The rail is a metal strip mounted at the pass or expo window that holds order tickets in sequence during service. Kitchen printers spit out chits (order tickets) that get clipped or magnetically attached to the rail from left to right as they arrive. The expo or chef de cuisine stands at the rail, reads tickets, calls orders to line cooks, and orchestrates the timing of every dish leaving the kitchen.
How the Rail Works
Tickets arrive in real-time from the dining room POS system and print at the ticket machine. The expo places each new dupe on the right end of the rail, creating a left-to-right queue. Orders on the left are furthest along; those on the right just arrived. This visual system lets the entire line see what’s cooking and what’s coming next.

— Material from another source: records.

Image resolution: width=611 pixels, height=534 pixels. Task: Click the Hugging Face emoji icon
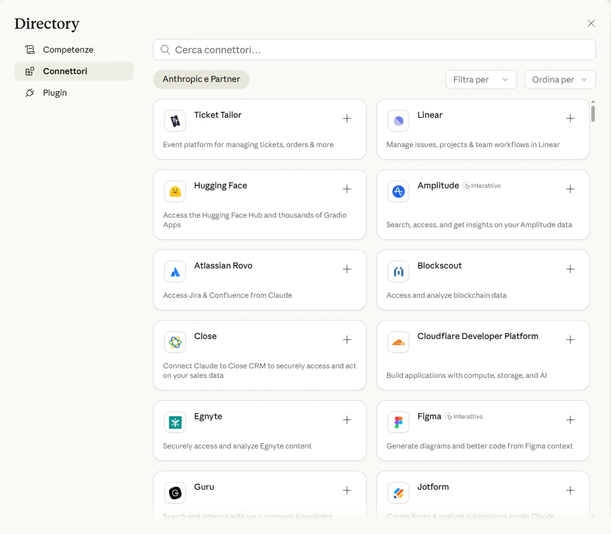coord(175,191)
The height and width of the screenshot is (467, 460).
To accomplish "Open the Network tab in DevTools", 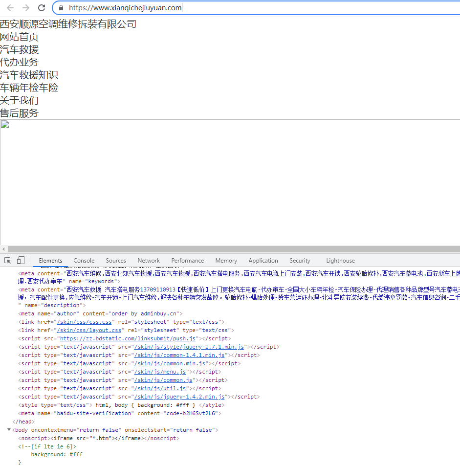I will tap(149, 261).
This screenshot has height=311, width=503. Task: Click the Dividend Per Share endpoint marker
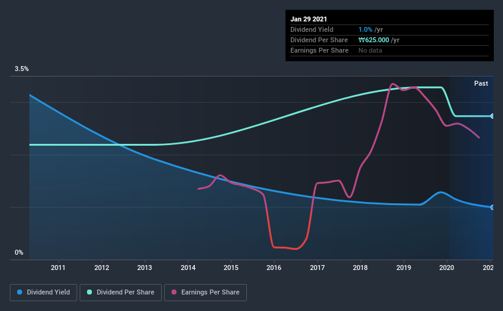492,116
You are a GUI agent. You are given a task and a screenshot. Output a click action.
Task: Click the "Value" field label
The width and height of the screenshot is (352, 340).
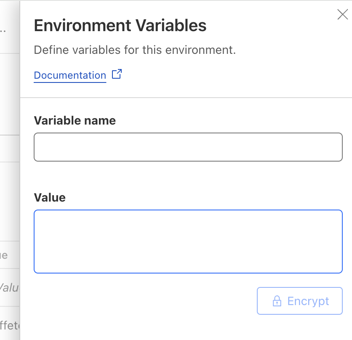pyautogui.click(x=50, y=198)
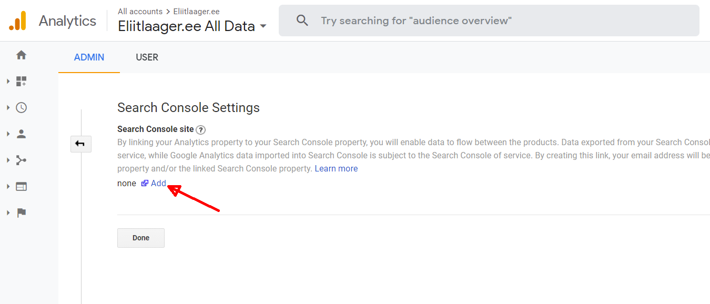Image resolution: width=710 pixels, height=304 pixels.
Task: Open Behavior reports icon
Action: coord(21,187)
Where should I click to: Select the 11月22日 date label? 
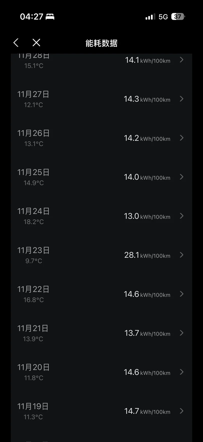(x=33, y=289)
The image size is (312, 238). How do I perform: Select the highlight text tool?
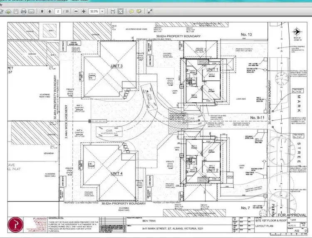click(x=139, y=11)
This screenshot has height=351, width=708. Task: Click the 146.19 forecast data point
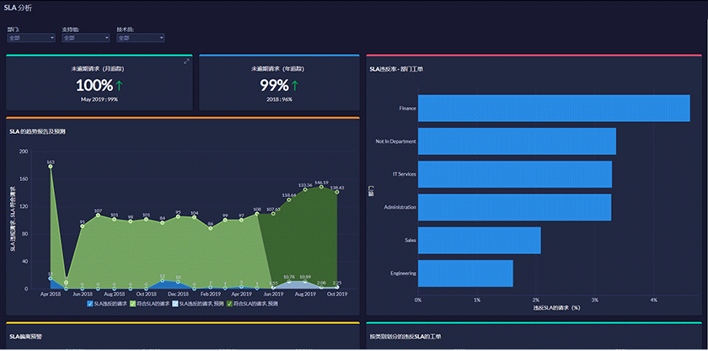(x=321, y=187)
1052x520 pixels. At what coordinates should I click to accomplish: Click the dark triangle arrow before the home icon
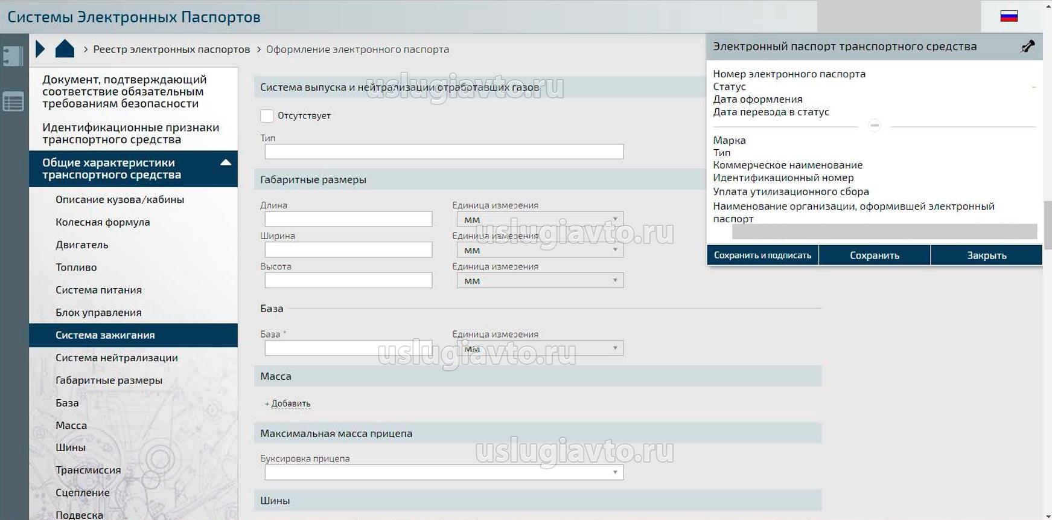click(x=40, y=49)
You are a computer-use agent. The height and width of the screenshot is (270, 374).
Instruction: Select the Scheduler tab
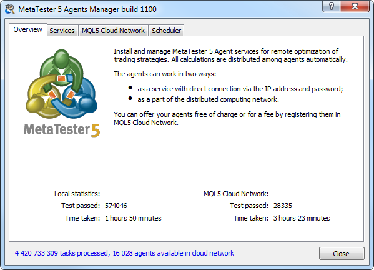point(167,31)
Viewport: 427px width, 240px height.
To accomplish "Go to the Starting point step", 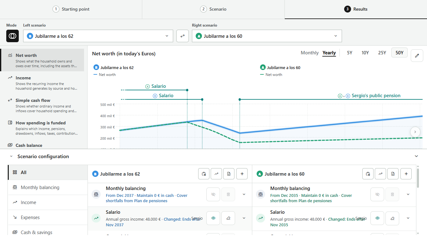I will 71,9.
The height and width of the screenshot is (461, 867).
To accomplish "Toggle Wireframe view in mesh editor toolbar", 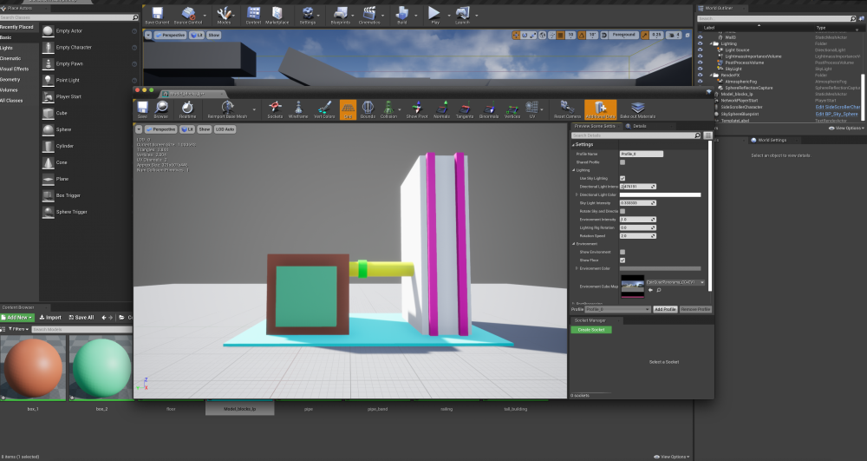I will click(298, 109).
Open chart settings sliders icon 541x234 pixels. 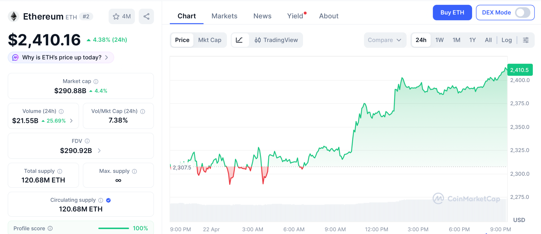click(x=526, y=40)
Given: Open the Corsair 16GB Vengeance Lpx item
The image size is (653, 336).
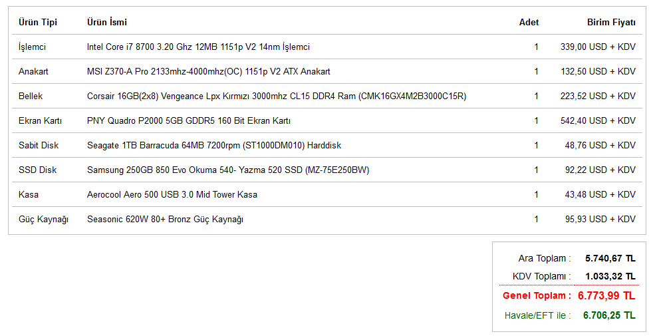Looking at the screenshot, I should click(x=277, y=96).
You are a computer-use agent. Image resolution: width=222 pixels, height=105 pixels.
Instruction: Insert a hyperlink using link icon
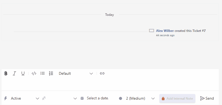click(102, 73)
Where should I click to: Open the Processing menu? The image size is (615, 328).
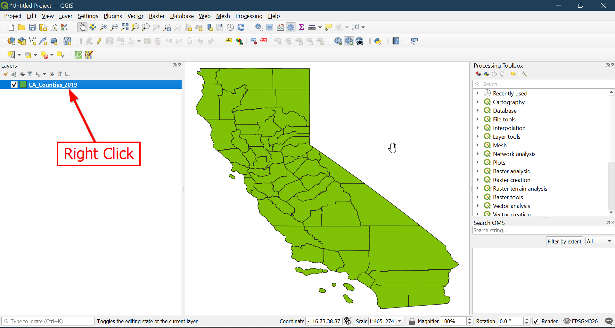(249, 16)
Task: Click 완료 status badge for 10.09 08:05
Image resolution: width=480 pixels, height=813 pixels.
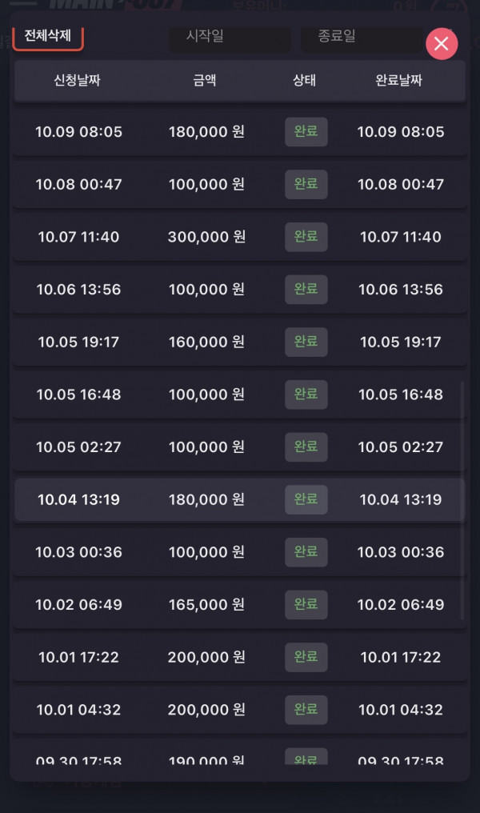Action: pos(306,131)
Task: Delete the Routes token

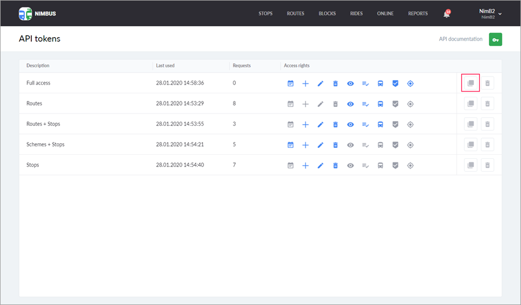Action: (x=487, y=104)
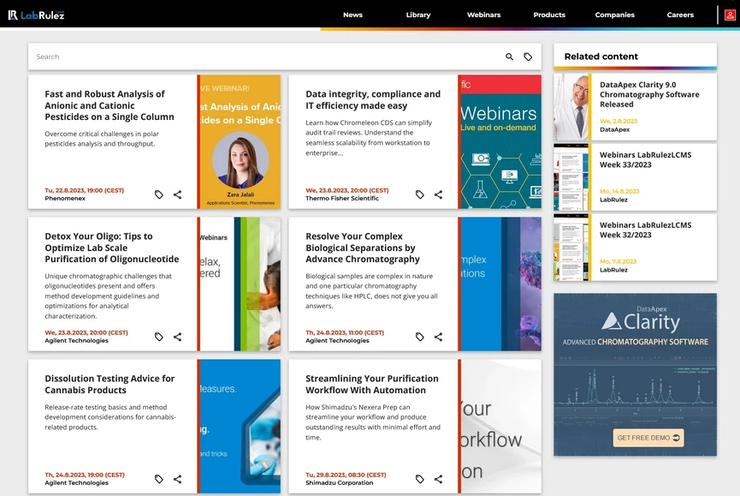Tag the Streamlining Your Purification Workflow card
The height and width of the screenshot is (496, 740).
tap(420, 480)
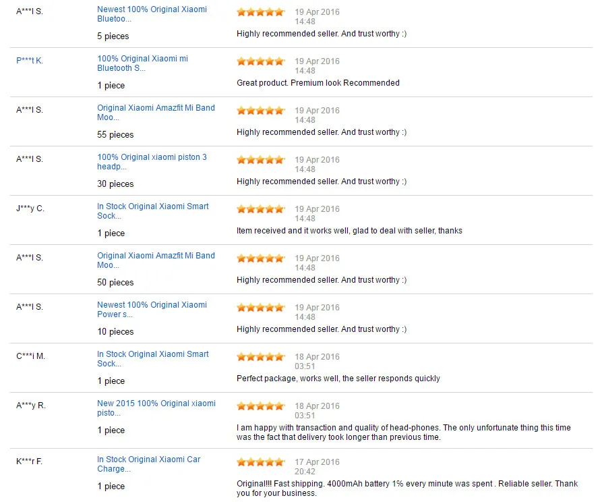The width and height of the screenshot is (600, 502).
Task: Open the 100% Original xiaomi piston 3 headp... link
Action: point(152,161)
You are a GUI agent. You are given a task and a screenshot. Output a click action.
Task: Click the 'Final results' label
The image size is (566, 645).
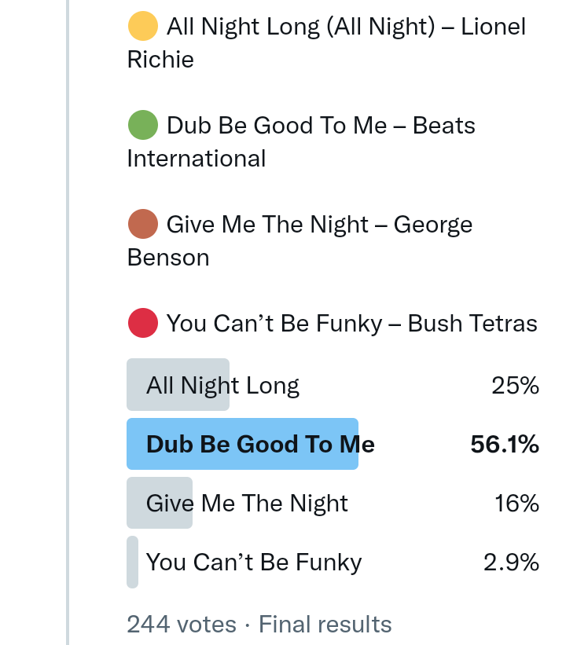coord(325,625)
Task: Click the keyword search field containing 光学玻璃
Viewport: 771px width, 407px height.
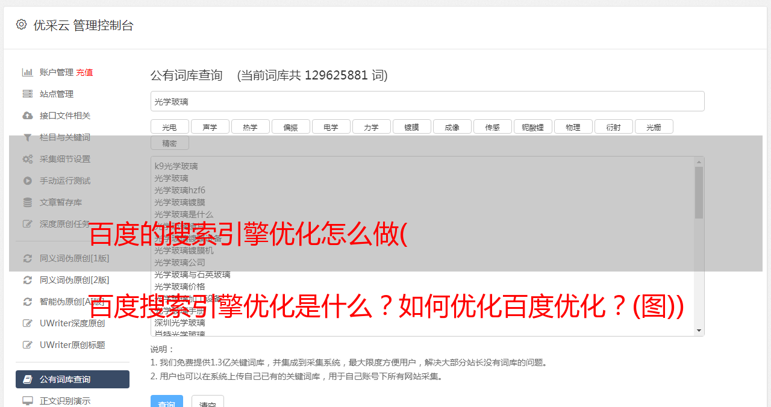Action: pos(428,101)
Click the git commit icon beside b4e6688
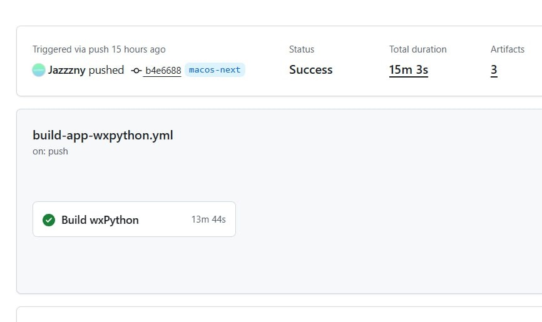 136,71
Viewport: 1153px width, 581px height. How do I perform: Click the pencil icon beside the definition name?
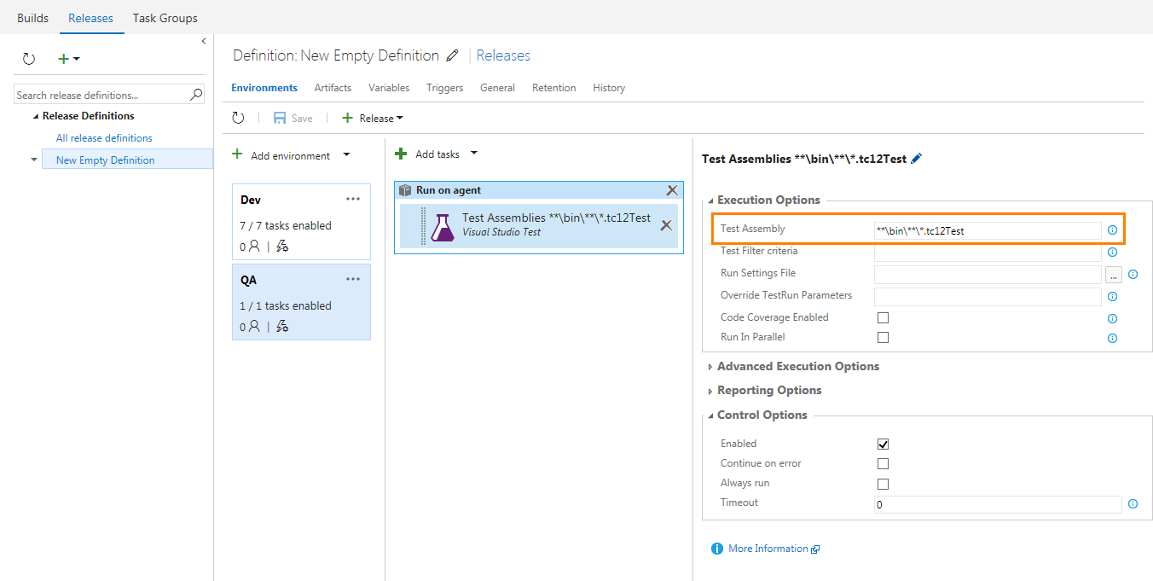coord(452,55)
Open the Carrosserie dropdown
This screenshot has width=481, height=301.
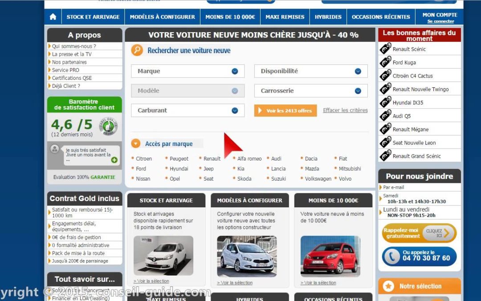310,91
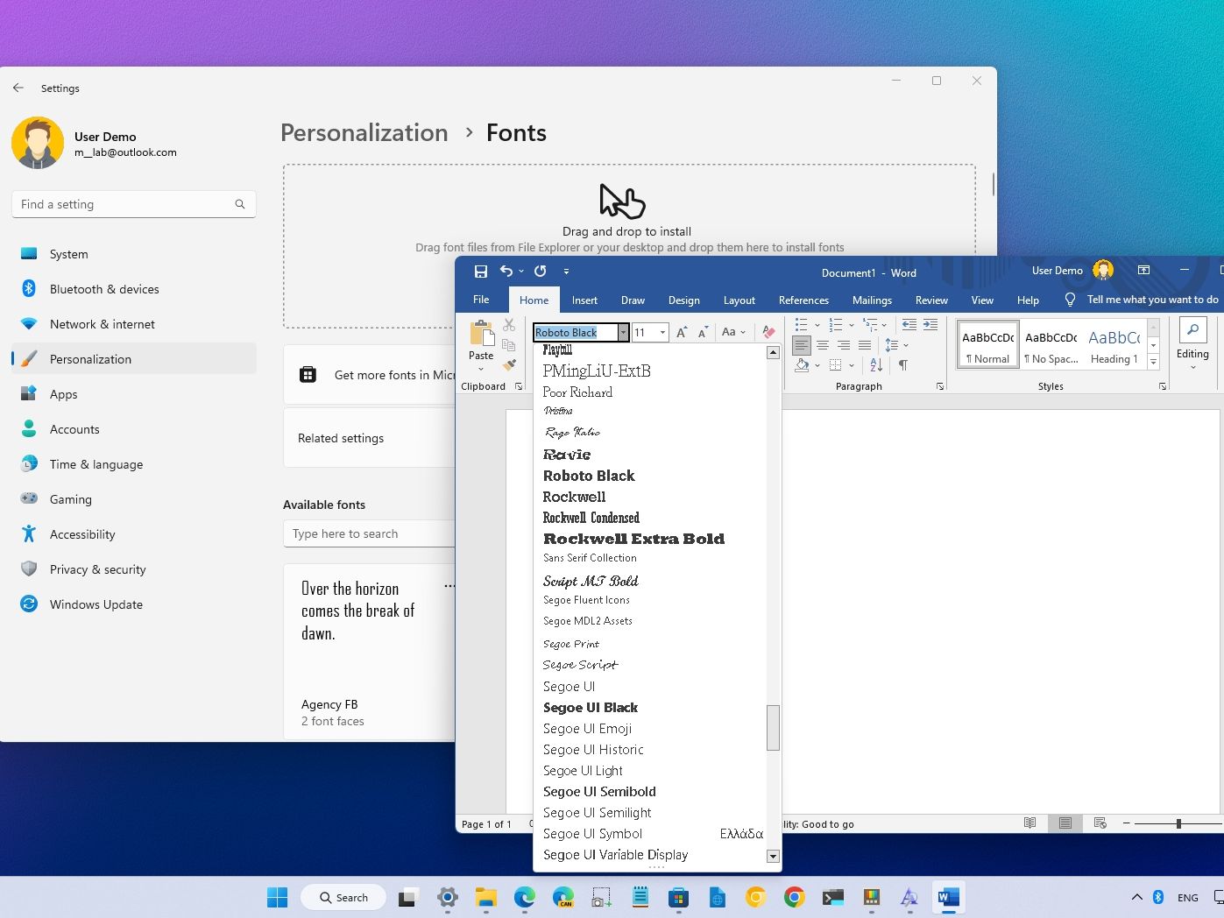1224x918 pixels.
Task: Click the Copy icon in the Clipboard group
Action: click(508, 345)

Calling the board means the expo reads tickets aloud as they hit the rail: “Ordering two beef medium-rare, one salmon, three chicken.” They follow up with fire calls when it’s time to start specific items. As dishes are plated and sent out, tickets get marked, tucked under plates for server reference, then stabbed onto a spike for end-of-shift reconciliation.
Rail Terminology
Clearing the rail means finishing all current orders and getting caught up. During a hard push, this might not happen until service ends. Railing an order or calling something on the fly means moving a ticket to the front of the queue because it’s needed immediately—usually a mistake, VIP rush, or forgotten item.
A white out happens when tickets completely cover the rail during a crush. You can’t see metal anymore, just overlapping white paper. This is when kitchens go in the weeds. The expo must stay calm, manage timing, and prevent food from dying on the pass.
Who Runs the Rail
Running the rail requires cooking skills, mental math, spatial awareness, and the ability to expedite without losing your composure when 47 tickets stack up. It’s typically handled by the chef, sous chef, or most experienced cook. They track all-day counts across multiple tickets, coordinate timing between hot and cold stations, and make real-time decisions about what fires when.
The person on the rail controls the kitchen’s rhythm. They balance new orders against cook times, account for table sizes and coursing, and communicate constantly with both the line and front-of-house. A skilled expo can make a busy service feel manageable; a weak one creates chaos.
Modern Alternatives
Many kitchens now use Kitchen Display Systems (KDS)—digital screens that replace paper tickets. Orders appear on monitors at each station, color-coded by timing and priority. Servers bump completed items with a touch. But the language persists: chefs still talk about “clearing the rail” and “calling the board” even when there’s no physical rail in sight.
Paper rails remain common in smaller operations, restaurants without reliable WiFi, and kitchens where chefs prefer the tactile feedback of physical tickets. The metal strip is simple, never crashes, and gives everyone a shared visual of the workload. You need thermal paper rolls for your printer and a good spike for spent tickets.
Common Uses
The rail is used at the pass during every service in traditional kitchens. The expo pulls tickets from the printer and clips them to the rail left-to-right. As they fire orders and dishes go out, tickets move left until they're removed. Cooks glance at the rail to see what's ahead. "Two more on the rail" means two new tickets just hit. "Rail is clear" means you're caught up. "Rail it" means drop everything and cook this order now.